---------- Excerpted data ----------
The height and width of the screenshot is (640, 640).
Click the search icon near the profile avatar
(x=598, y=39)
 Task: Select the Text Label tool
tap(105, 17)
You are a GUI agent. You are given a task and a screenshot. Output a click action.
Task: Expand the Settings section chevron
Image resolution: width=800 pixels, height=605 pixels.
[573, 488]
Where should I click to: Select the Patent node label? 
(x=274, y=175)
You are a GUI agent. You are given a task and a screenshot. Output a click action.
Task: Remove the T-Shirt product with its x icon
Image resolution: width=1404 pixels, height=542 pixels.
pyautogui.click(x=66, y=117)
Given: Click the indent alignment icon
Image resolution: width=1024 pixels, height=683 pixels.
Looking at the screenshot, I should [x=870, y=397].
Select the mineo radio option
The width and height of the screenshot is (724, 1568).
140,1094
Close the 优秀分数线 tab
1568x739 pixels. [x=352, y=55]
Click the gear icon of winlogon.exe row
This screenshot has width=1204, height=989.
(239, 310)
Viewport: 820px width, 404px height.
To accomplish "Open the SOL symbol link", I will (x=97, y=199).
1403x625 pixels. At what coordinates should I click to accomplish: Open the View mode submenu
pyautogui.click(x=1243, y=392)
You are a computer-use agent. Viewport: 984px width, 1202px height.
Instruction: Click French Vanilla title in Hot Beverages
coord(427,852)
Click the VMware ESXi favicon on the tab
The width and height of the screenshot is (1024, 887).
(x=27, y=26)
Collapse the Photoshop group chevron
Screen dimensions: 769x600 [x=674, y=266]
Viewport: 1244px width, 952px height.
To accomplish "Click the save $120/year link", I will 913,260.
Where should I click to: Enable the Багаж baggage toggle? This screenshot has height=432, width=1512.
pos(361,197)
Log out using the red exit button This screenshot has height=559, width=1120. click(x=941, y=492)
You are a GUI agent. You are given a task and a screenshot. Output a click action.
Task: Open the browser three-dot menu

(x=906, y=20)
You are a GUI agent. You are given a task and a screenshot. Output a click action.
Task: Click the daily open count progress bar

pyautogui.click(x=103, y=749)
----------
- _Exercise_
Output only the lines running from the line with "Image resolution: width=1024" through the final line of the data, inclusive.

- _Answer section_
Image resolution: width=1024 pixels, height=683 pixels.
Looking at the screenshot, I should [x=870, y=397].
Select the mineo radio option
The width and height of the screenshot is (724, 1568).
140,1094
Close the 优秀分数线 tab
1568x739 pixels. [x=352, y=55]
Click the gear icon of winlogon.exe row
This screenshot has width=1204, height=989.
(239, 310)
Viewport: 820px width, 404px height.
To accomplish "Open the SOL symbol link", I will (x=97, y=199).
1403x625 pixels. At what coordinates should I click to accomplish: Open the View mode submenu
pyautogui.click(x=1243, y=392)
You are a computer-use agent. Viewport: 984px width, 1202px height.
Instruction: Click French Vanilla title in Hot Beverages
coord(427,852)
Click the VMware ESXi favicon on the tab
The width and height of the screenshot is (1024, 887).
(x=27, y=26)
Collapse the Photoshop group chevron
Screen dimensions: 769x600 [x=674, y=266]
Viewport: 1244px width, 952px height.
To accomplish "Click the save $120/year link", I will 913,260.
Where should I click to: Enable the Багаж baggage toggle? This screenshot has height=432, width=1512.
pos(361,197)
Log out using the red exit button This screenshot has height=559, width=1120. click(x=941, y=492)
You are a GUI agent. You are given a task and a screenshot. Output a click action.
Task: Open the browser three-dot menu

(x=906, y=20)
You are a GUI agent. You are given a task and a screenshot. Output a click action.
Task: Click the daily open count progress bar

pyautogui.click(x=103, y=749)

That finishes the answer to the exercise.